Buyers’ guide: Data deduplication

Exponential data growth is emerging as arguably the biggest issue IT managers face. But, handily, data deduplication is one available tool to help tackle the problem. Tim Lohman reports.

Comments

Assessing a Dedupe Solution

So, it’s pretty clear that dedupe can be a pretty powerful technology, but given the breadth of offerings in the marketplace — either as part of a wider suite of information management tools or as standalone solution — consideration needs to be given to a few things before deciding on a solution.

The first step in this process, Forrester analyst, Tim Sheedy advises, is to take a step back and ask whether the dedupe solution you are acquiring is to address a single point problem or whether there is a broader organisational requirement for dedupe.

“Is it a single requirement to get rid of excess customer records or do you need to do broader data quality, cleansing or enhancement, as that’s when you’ll begin looking at an external third party provider as opposed to buying a piece of software and managing it yourself,” Sheedy says.

Assessing whether you need to do the deduping in-line or after-the-fact will also drive you to a different set of vendors, as will assessing how well a potential vendor sits within your broader architecture. As mentioned above, you’ll also want to consider whether a broader suite of information tools, rather than a stand alone data dedupe solution is appropriate.

“The problem with the whole information management landscape over the past few years is that you have a single piece of software for data quality, another for dedupe, another for data loading and ETL [extract, transform, and load] so that you end up managing 15 or 20 vendors and you have to integrate it all yourself or pay a lot of money to an IBM, CSC or Accenture to come in and do it for you,” Sheedy says.

“The advantage of the big companies is that they integrate all this themselves so you know your BI and ETL and other applications will work together.”

Another crucial consideration is to determine whether post- or pre-processing dedupe is right for you. In the post-processing camp, TechnologyOne’s Bauer says his organisation decided on its particular solution for reasons of speed and effectiveness.

“We found [post-processing] dedupe generates better dedupe than the in-line as it has more time and available resources to process the deduping and assess the blocks against the dedupe pattern it has already created,” he says.

“The advantage of block-level dedupe is that, while we initially used it against CIFS [Common Internet File System] data, but we can also use it against block level storage LUNs [Logical Unit Number] that have virtual machines mounted against them or raw disc served up out of the SAN (storage Area Network), we can dedupe that as well.”

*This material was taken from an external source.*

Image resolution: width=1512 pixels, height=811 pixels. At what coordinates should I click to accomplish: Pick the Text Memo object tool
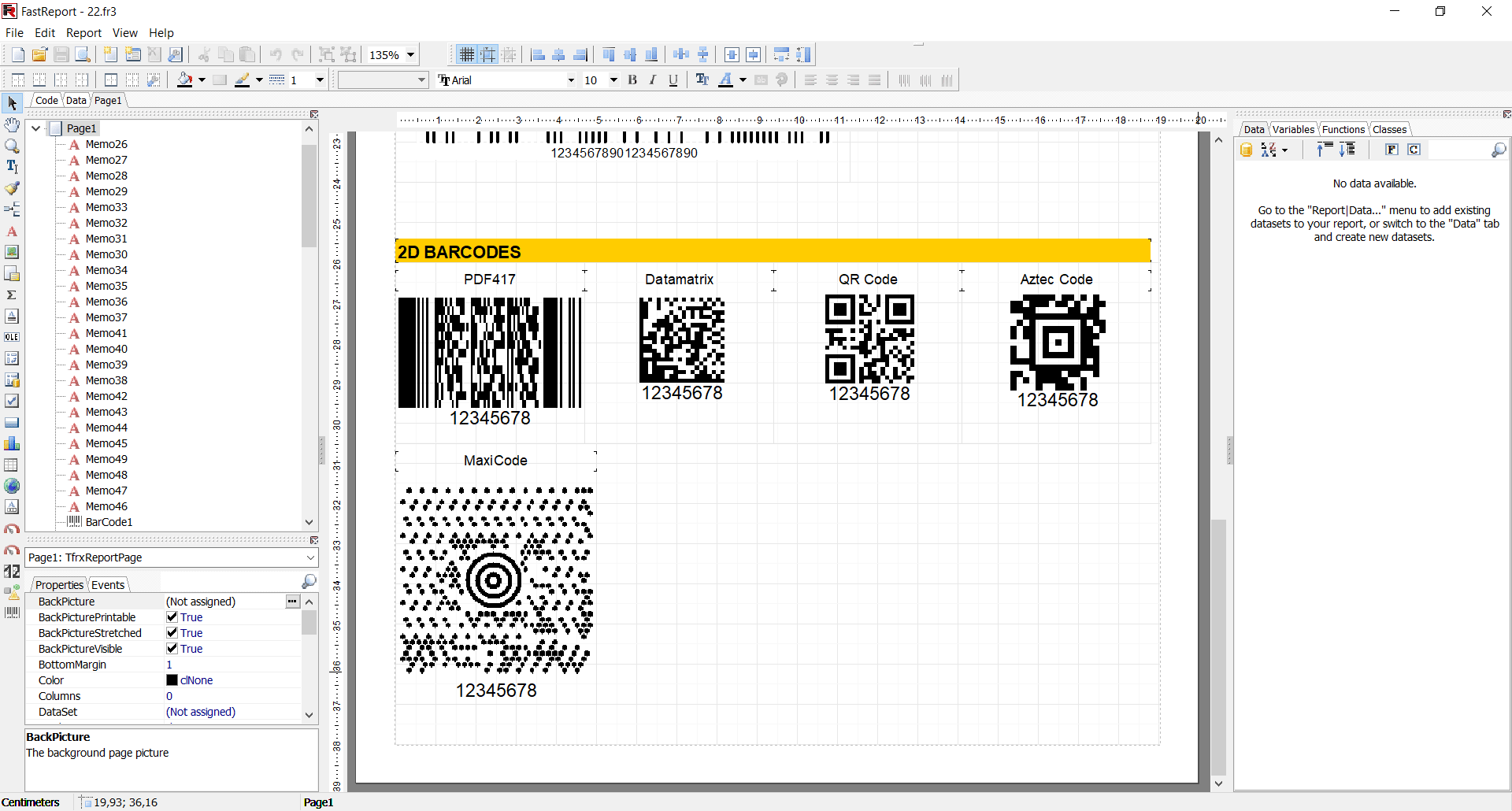click(x=12, y=231)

The results, Bauer says, were a 50 per cent-plus reduction on file server data, and in some instances up to 90 per cent reduction on source code repository data.

In the pre-processing camp, Brad Jansons, IT Manager at Australian Motoring Services (AMS) argues that in-line, in its case the Hitachi Data Protection Suite from Commvault, was the way to reduce storage costs, store more data more efficiently, and decrease back up and restore times.

“In-line has the advantage over post-processing as with the latter you have to have the space available there in the first place — to store the excess data — which partly defeats the purpose of dedupe,” he says.

“As the dedupe is running to the local SAN there’s no issue with performance and the amount of data we are deduping means that in-line-related performance issues aren’t an issue. We are also not a 24/7 business so backups are done outside of hours.”

With its in-line solution, AMS has seen up to 50 per cent reduction in disc volumes and has been able to move to disc, instead of tape, for its backup and recovery. Moving to dedupe also saved the organisation from investing in another tray of high performance disc for its SAN.

Lastly, in devising a business case, Gartner advises that it is also worth considering whether the bandwidth savings created by the use of dedupe make disaster recovery, centralised backup of remote offices, and application deployment methodologies operationally and economically viable.

Dedupe Tricks and Tips When it comes to dedupe, one of the more important tips is to understand that not all data can be deduplicated.

Compressed data, such as pictures, voice, and video files, and encrypted content are examples which dedupe doesn’t necessarily lend itself to. However, dedupe can be an effective data-reduction method for data sets that contain common bit strings. Clearly it’s important to choose a dedupe solution that is right for your business and needs.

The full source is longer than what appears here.